Verify the Safety of the Rust Standard Library
Rust is one of the fastest growing languages around the world. The Rust community has grown into millions of developers, with more products and services relying on Rust. The ergonomics and strong compiler guarantees make Rust an ideal choice for developers. With this growth though, the Rust community has also recognized the unsafety of Rust (if used incorrectly). Specifically, when developers leave the walled garden of the compiler to implement their solutions, the Rust compiler places the onus of safety on the developer. The core libraries of Rust make use of this unsafe feature significantly, which is unverified. We believe that providing formal guarantees for these libraries will improve the Rust ecosystem for everyone.
In this post, we are pleased to announce a community wide effort to verify the Rust standard libraries for safety. The effort is structured as a challenge-based contest where each challenge describes a verification goal for a subset of the Rust libraries. Each challenge is created with a financial reward, which is awarded upon successful completion of the challenge. The Rust Foundation has reviewed our plans and agreed to host this endeavor.
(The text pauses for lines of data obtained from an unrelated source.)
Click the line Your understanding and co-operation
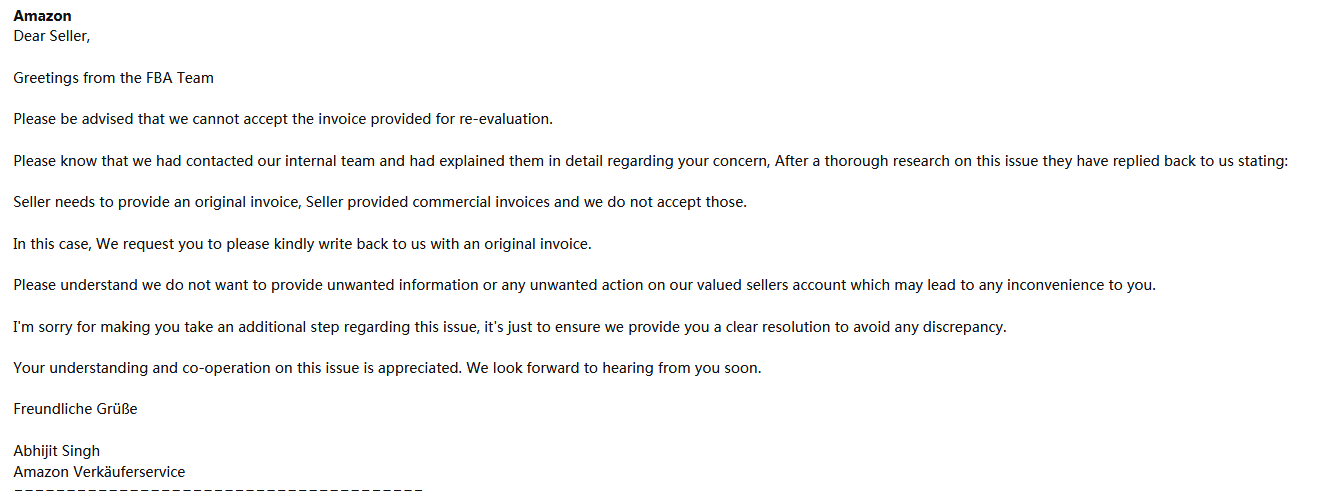 click(x=387, y=368)
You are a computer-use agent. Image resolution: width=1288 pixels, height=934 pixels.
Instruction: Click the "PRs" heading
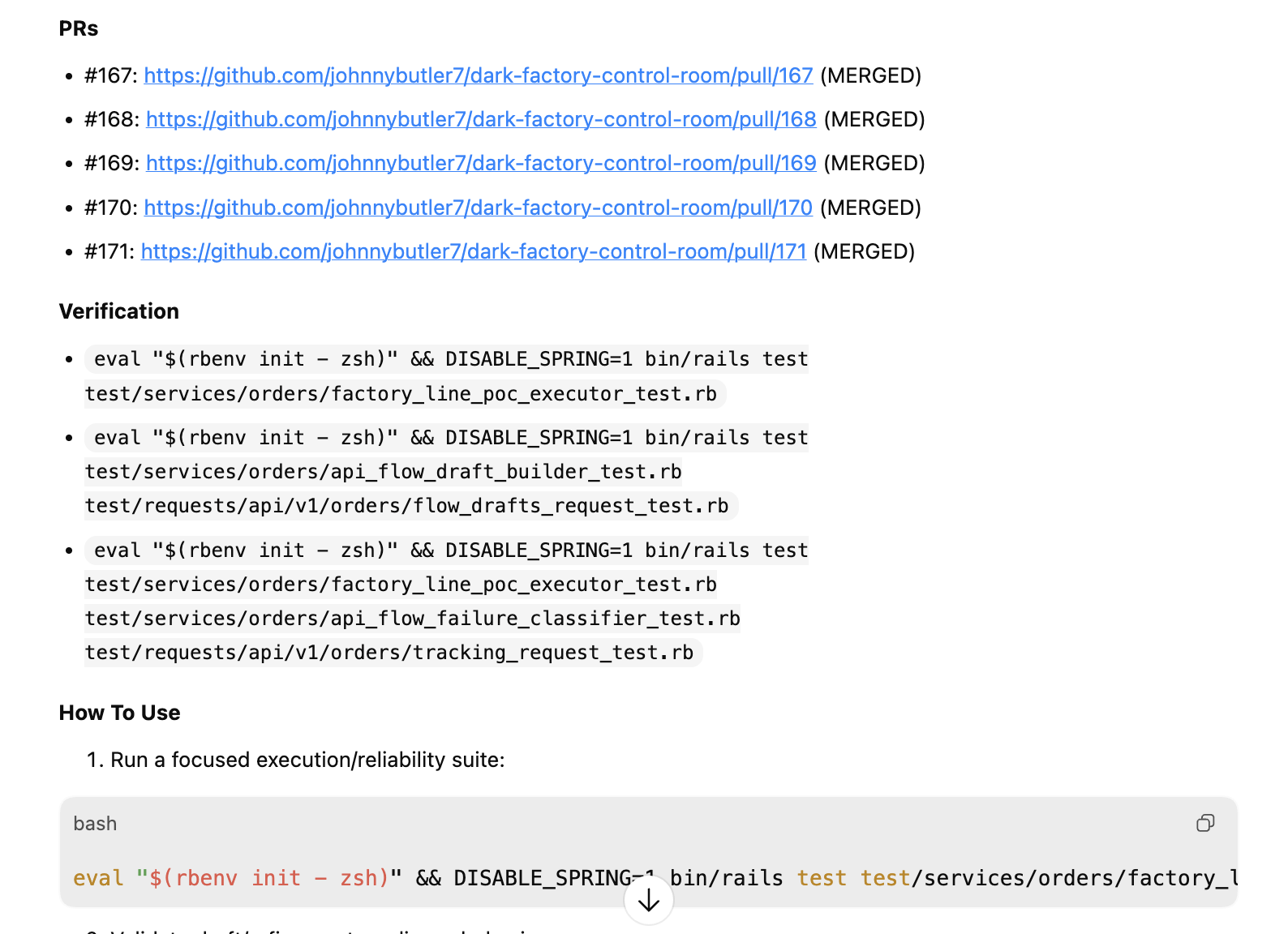pyautogui.click(x=79, y=28)
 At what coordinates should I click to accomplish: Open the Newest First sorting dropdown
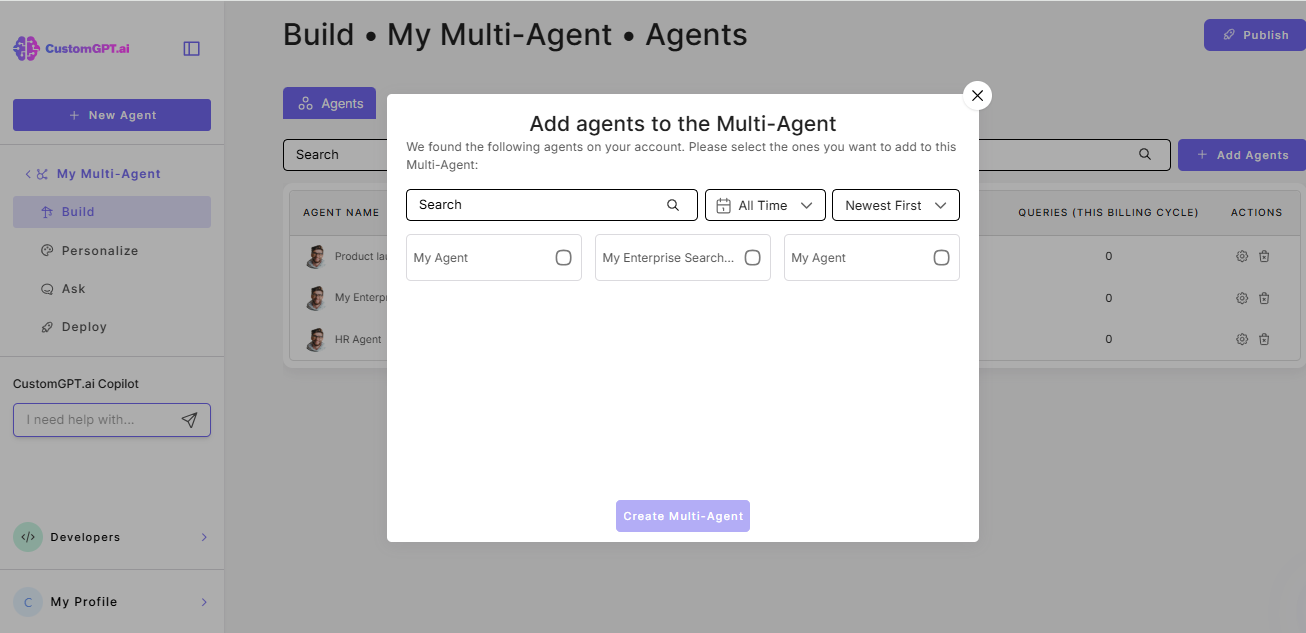(895, 205)
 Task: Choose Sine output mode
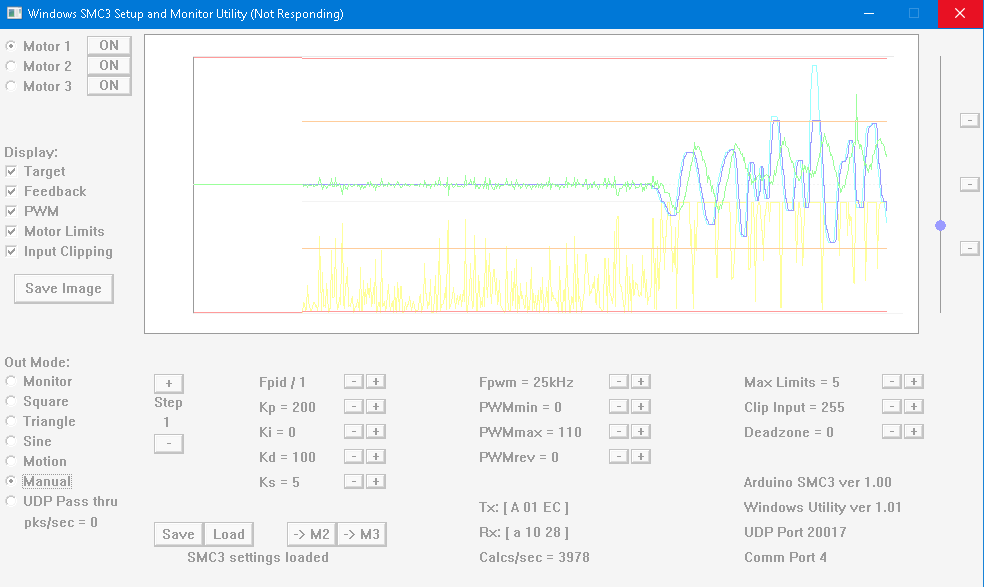point(11,441)
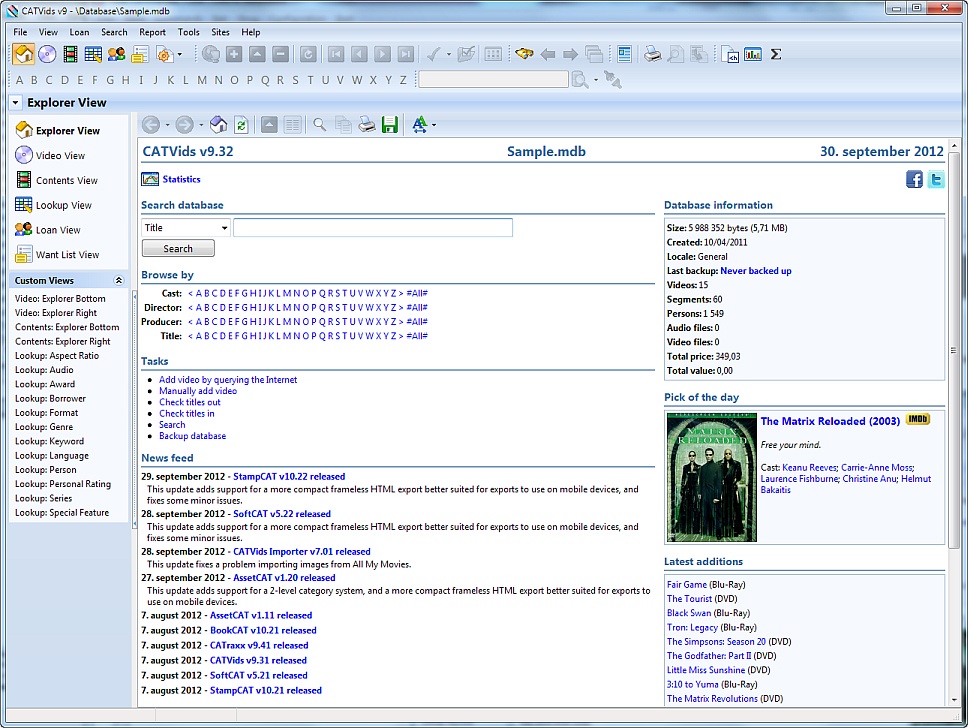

Rust aims at being a safe and performant language. Its type system and ownership model provide strong safety guarantees; however, this model can be too restrictive (for efficiency, hardware access, legacy etc.). To overcome that, Rust provides a mechanism to perform unsafe operations that escape the guarantees of the compiler. Developers can create and use safe abstractions over unsafe code by delimiting the specific code that requires extra functionality. The Rust standard library, composed of a few crates such as core, alloc, and std, provides efficient implementations and safe abstractions for the most common general purpose programming data structures and operations. By doing so, they perform unsafe operations internally, which have not been formally verified or proven safe. The onus is placed on the developer to understand and evaluate the usage of unsafe operations. If done incorrectly, this can result in undefined behavior (UB).